Vergil, Aeneis, 2. Buch: Zusammenfassung der Aussagen

Autor: Markus Häberle

Das Sujet ist dem römischen Leser und Hörer so vertraut, dass Vergil die berühmten Vorbilder (Ilias; Euripides: Troades; u. a.) immer wieder direkt oder verfremdet aufklingen lässt. Weitere berühmte Texte sind ebenfalls hörbar. Vergil als poeta doctus.

Im zweiten Gesang nimmt die ganzen Handlung der Aeneis ihren Anfang. Dessen Einfügung als Rückblende in eine Rahmenhandlung ist ein kompositorischer Kunstgriff, der auf die Odyssee zurückgreift.

Aeneas hat sein Damaskus-Erlebnis, wird vom trojanischen Krieger zum fatum- ([Glossar]) bewussten Anführer einer Gruppe von Auswanderern.

Aeneas bleibt Mensch. Er ändert sich nicht als Person. Die neue Mission legt sich über sein Trachten und Sinnen, aber er behält seine Schwächen und Anfälligkeiten. Kreta, Karthago, der Zweikampf mit Turnus ([Glossar]) zeigen, dass Aeneas bei allem Verantwortungsbewusstsein kein Übermensch geworden ist.

Die wiederholten Prophezeiungen ([Glossar]) im Verlauf des ganzen Epos sind notwendig, um Aeneas immer wieder an das Ziel zu erinnern. Er könnte sonst schwach werden.

Die Erweckungserlebnisse des Aeneas bauen aufeinander auf.
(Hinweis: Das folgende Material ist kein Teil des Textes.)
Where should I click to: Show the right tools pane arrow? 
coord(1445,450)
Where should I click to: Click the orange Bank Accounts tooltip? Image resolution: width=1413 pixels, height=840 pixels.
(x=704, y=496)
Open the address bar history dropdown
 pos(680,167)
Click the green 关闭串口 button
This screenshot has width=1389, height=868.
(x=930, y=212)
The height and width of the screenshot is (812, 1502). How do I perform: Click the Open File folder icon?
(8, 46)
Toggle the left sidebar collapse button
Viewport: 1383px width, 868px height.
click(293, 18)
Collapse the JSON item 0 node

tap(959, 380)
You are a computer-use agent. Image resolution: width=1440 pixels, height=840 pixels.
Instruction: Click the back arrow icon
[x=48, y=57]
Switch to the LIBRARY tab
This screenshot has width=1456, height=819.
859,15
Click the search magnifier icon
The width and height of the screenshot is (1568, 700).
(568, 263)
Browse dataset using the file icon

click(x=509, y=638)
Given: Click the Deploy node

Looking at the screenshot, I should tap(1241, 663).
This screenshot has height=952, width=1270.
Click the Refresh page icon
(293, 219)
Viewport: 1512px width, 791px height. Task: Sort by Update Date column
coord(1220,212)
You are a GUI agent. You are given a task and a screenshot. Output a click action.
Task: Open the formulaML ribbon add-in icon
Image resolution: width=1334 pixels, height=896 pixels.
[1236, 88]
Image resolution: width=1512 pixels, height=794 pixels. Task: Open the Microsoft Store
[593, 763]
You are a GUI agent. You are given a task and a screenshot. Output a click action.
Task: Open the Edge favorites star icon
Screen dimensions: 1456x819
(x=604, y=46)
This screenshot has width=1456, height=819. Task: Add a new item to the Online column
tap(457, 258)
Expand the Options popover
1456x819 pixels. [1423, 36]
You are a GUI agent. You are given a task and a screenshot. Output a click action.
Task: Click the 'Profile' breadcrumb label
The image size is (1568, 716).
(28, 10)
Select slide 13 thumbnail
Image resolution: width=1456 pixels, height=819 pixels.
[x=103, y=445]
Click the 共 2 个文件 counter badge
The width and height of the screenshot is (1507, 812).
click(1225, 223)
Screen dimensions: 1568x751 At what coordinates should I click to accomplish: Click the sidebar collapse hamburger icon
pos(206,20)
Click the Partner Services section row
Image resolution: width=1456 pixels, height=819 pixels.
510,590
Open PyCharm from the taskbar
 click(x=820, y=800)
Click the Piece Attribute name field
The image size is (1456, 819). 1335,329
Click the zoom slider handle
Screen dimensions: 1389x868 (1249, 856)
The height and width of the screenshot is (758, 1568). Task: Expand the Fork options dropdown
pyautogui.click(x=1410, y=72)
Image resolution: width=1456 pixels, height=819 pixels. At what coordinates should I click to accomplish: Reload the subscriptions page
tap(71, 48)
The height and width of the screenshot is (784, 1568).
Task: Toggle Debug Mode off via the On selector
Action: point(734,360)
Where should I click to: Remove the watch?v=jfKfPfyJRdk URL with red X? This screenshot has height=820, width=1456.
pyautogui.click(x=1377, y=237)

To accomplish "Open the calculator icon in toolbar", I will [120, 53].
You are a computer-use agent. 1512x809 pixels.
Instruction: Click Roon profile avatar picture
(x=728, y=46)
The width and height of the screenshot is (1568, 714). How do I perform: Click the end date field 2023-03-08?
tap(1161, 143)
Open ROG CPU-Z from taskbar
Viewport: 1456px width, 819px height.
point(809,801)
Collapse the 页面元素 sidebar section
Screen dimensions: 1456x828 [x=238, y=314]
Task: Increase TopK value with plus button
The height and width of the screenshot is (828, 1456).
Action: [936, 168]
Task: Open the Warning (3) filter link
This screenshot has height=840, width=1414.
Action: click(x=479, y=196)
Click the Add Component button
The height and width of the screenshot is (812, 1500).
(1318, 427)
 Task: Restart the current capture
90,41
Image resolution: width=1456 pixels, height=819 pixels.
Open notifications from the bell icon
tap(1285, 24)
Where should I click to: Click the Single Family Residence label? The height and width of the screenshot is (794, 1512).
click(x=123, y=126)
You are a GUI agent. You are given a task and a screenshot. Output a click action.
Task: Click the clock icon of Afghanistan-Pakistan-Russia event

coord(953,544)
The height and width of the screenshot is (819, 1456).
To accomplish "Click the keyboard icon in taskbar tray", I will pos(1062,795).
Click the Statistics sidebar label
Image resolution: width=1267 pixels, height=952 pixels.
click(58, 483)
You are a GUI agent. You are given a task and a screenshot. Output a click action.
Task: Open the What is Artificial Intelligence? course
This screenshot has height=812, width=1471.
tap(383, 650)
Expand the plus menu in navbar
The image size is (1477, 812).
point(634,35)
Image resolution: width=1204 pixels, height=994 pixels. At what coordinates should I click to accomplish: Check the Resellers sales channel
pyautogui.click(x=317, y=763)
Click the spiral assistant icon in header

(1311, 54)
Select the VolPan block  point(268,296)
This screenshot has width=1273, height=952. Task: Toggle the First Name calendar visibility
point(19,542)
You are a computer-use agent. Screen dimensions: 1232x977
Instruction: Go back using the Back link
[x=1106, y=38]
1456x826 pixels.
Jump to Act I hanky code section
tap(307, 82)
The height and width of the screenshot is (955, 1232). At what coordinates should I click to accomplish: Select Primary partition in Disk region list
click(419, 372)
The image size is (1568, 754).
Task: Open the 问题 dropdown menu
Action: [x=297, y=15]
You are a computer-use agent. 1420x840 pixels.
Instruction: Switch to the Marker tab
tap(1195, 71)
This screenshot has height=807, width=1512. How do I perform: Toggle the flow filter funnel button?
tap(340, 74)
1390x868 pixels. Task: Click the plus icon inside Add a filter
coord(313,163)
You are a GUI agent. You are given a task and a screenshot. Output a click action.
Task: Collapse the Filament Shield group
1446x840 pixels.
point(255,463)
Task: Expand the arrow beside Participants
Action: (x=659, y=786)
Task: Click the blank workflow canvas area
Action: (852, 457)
Er wird peu à peu auf seine Mission eingestellt. Die Epiphanien ([Glossar]) und Vorzeichen ([Glossar]) werden immer präziser, weiten den Horizont immer mehr.

Die Zerstörung Trojas ist nicht aufgrund mangelnder Kampfkraft der Trojaner erfolgt. Die Götter haben massiv eingegriffen, um seinen Untergang zu gewährleisten und dazu auch die Trojaner getäuscht, Warner beseitigt.

Die Vorfahren der Römer sind also nicht im Krieg geschlagen worden, sondern durch das fatum [Glossar] in ein neues Land geführt worden.

Augustus ([Glossar]) griff als junger Mann zu, als sich ihm die Chance bot, Teil der hohen Politik zu werden. Dafür ging er ein hohes Risiko ein, finanziell und existenziell. Er verfolgte seine Ziele mit allen Mitteln; er ging dafür buchstäblich über hunderte und tausende von Leichen. Als der Kampf beendet war, propagierte er den Frieden und eine neue aetas aurea (goldenes Zeitalter) als Anliegen. Sein Charakter blieb derselbe, was z. B. seine Familie, aber auch innenpolitische Gegner nach wie vor zu spüren bekamen.

Wenn man in Aeneas Augustus sucht, könnte man ihn im zweiten Gesang wiedererkennen.

Aeneas ist Kombattant mit höchster Risikobereitschaft und unbedingter Entschlossenheit ; er erkennt an einem Punkt der Handlung, dass er für Höheres bestimmt ist, und legt sein kriegerisches Ego ab bzw. ordnet es einer neuen großen Mission unter und instrumentalisiert den Kampf allenfalls zur Verfolgung seiner Mission.

Vergil ist ein zu großer Künstler, um Aeneas in Hollywoodmanier einer völligen und unmissverständlichen Metamorphose zu unterwerfen. Ebenso wenig konstruiert er eine eindeutige Aeneas-Augustus-Gleichung. Wer Parallelen erkennen will, findet sie immer wieder. Eindeutige Antworten gibt es aber nicht; Vergil gibt dem Leser die Chance, sie zu ahnen oder zu konstruieren, formuliert sie aber nicht. Aeneas ist multidimensional, wie Augustus, wie jeder Mensch. Das Epos zeichnet nicht schwarz-weiß, sondern in Graustufen, im vollen Farbspektrum.